The point now is to prove things about the Steenrod operations using this general theory.

We start by noting that the operation ${\mathrm{Sq}^n}$ is just the cup square. Namely, if ${c \in H^n(C)}$, then we can consider ${c \otimes c \in H^{2n}(\mathrm{h}\mathrm{Sym}^2 C)}$ by representing ${c}$ by a cycle ${x \in C_n}$ and considering ${x \otimes x \otimes \text{something}}$ in ${C \otimes C \otimes E \mathbb{Z}_2}$, and then taking the image of that. The choices one makes are not relevant in cohomology.

One should finally note that these operations are zero (well, except for the one which is squaring) for a strictly commutative dga. That’s because the map from homotopy coinvariants factors through the ordinary symmetric square. Consequently the map $\mathrm{hSym}^2 \mathbb{F}_2[-2n] \to C$ factors through the ordinary symmetric square $\mathrm{hSym}^2 \mathbb{F}_2[-2n]$ and that means there’s nothing interesting. Since the Steenrod operations are natural over complexes with a coherently commutative multiplication law , this observation shows that not every coherently commutative multiplication law can be rectified to a strictly commutative one: the Steenrod operations provide obstructions. (Actually, I haven’t given an example where the Steenrod operations are trivial, but this is not too hard, and there are plenty of interesting examples in topology.)
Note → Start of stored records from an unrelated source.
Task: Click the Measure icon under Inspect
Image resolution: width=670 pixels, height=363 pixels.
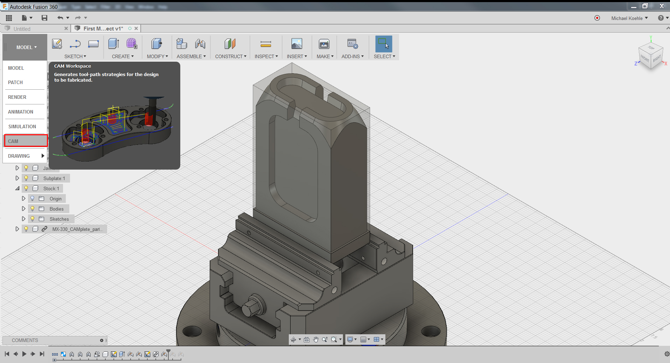Action: (266, 44)
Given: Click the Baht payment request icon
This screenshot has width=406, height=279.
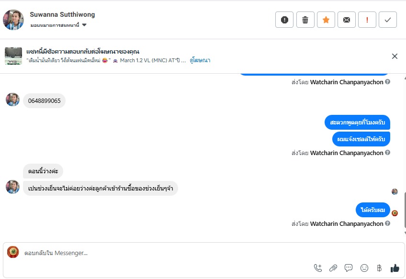Looking at the screenshot, I should (x=379, y=268).
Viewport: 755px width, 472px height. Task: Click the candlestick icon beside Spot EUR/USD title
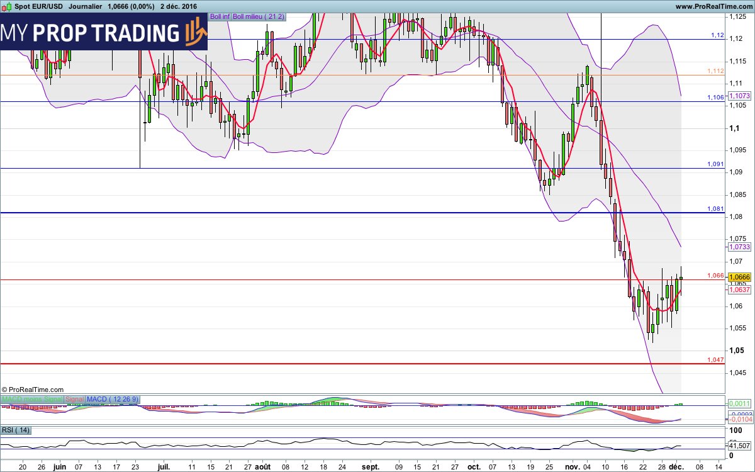click(6, 6)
Anyway, so Lurie’s notes cover all this, and he shows how one can derive the properties of the Steenrod operations one usually proves in the topological case purely from homological algebra. Not everything works the same (e.g. ${\mathrm{Sq}^0}$ is not necessarily the identity), but the Adem relations still hold. I’m going to go back to the structure of the Steenrod algebra in the case of topological spaces, though, because I have other applications in mind that I would like to blog about in the future: namely, those related to stable homotopy theory.